A page to frame the resume and linkedin. (See here and the bio for the extent of writing directly about me.) In brief: I work towards engineering, documenting, and presenting solutions to problems of computer hardware/software and research/engineering.

See my technical writing, my presentations, my personal repositories and GitHub.

Research

Sabbatical (2024-)
Update to come.
DARPA SIEVE (2022-2024)
Joined an internal Trail of Bits team at the midpoint of DARPA's Securing Information for Encrypted Verification and Evaluation (SIEVE) program. Executed a proposal for generating zero-knowledge proofs about "real world" program execution at the granularity of machine code.
Developed proofs (and their caveats) in zero-knowledge for exploits in Linux userspace: libc heap corruption, log4shell under JVM interpreter.
Developed an entirely combinational model of (a limited subset of) x86-64 machine code, first as delicate work with Verilog then transitioned to compiling from Haskell. Wrote Haskell for circuits modelling linux syscalls and libc memory side-effects.
Solved problems of esoteric compiler and build system engineering: using Nix to emulate an intricate OpenJDK cross compile, developing an (ill-fated) LLVM backend, used to compile "recursively" dependencies along with their program.
Developed appropriately sized tasks and onboarded students, fall 2023 and summer 2024.
Program notices: program announcement, first phase results and second phase announcement, DARPA contract
Lutron ElectronicsJPZ0138 (2021)

Engineering

Hardware & Software
Embedded systems. wrote software constrained by power, scheduling, interrupt latency, and flash memory wear protection for an embedded sensor (pictured above).
Computer architecture. need to write more about ASIC designs (pictured further above).
Open Source
Supply chain security. worked on the sigstore project at Trail of Bits, learning the idea and implementation in the last few percent of the Python coverage tests, pushing a Rust implementation to parity through the pains of compiling to Rust.
Build systems. need to write more about uses of Nix.

Education & Pre-Profession

In college I came to electrical engineering courses expecting a very applied math degree, but instead found second-hand programming explanations.
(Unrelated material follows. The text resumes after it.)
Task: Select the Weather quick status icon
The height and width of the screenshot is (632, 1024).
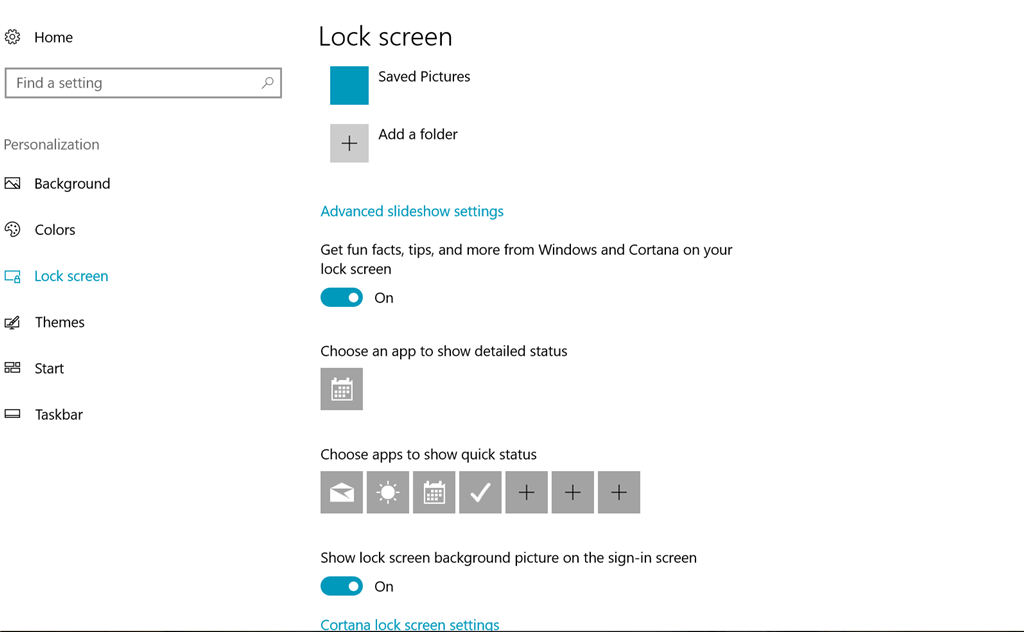Action: click(388, 492)
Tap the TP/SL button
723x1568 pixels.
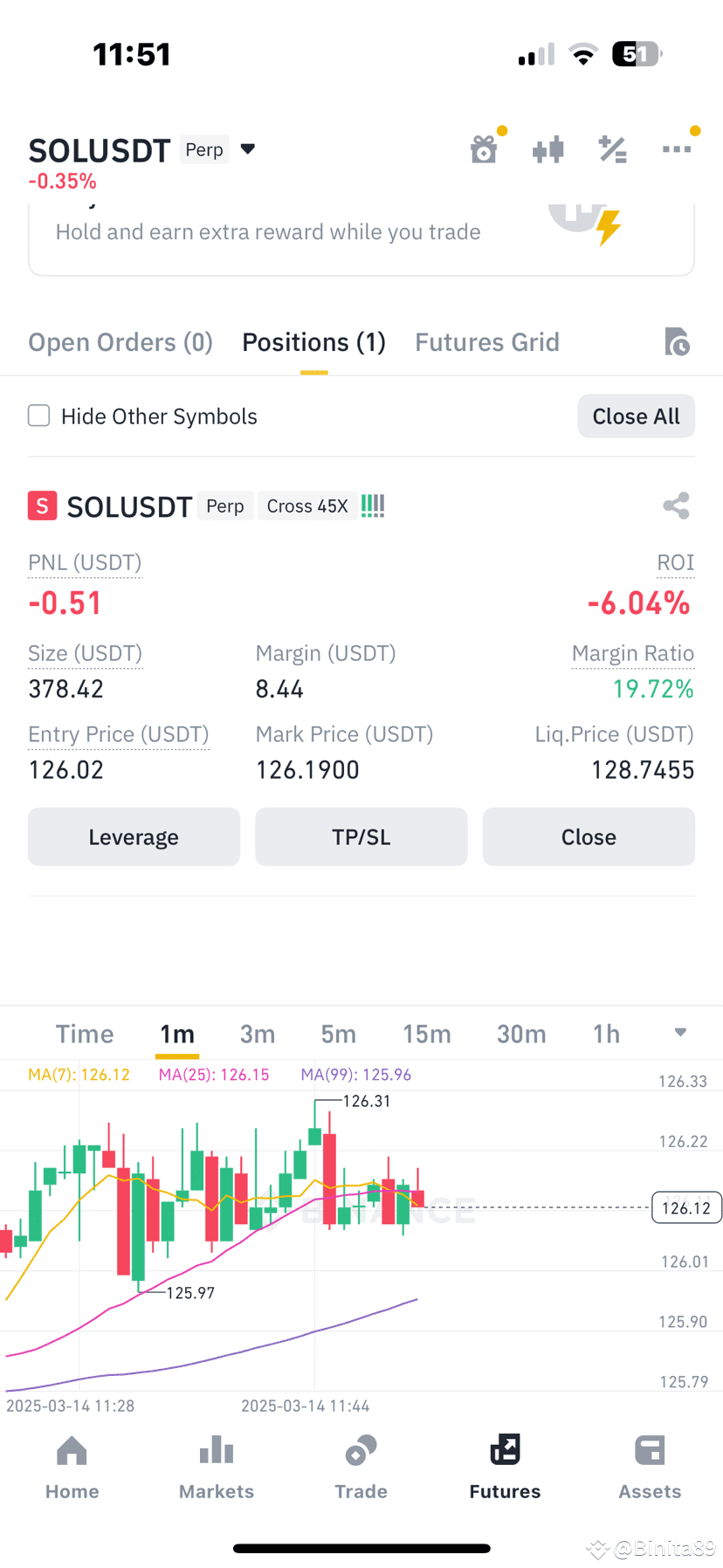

My first proper programming course was a use of Racket by the incredible force of Olin Shivers, who perfectly transmitted the kind of computational essence of the lambda calculus. A lot of what I enjoyed and attributed solely to math—reasoning through complex and creative interactions from designing a simple set of rules—was almost the core idea of computation presented to me. I spent most the following summer in a beautiful Victorian Gothic Revival library at Cambridge, finding Shannon, Turing, Church, McCarthy, to the neglect of the Shakespeare assignmets I was there to actually do.

I graduated from Northeastern University with a degree in electrical and computer engineering, in order of my slide in focus. I used my electives to take Ben Lerner's compilers course, microprocessor-based design, hardware & systems security, and theory of computation.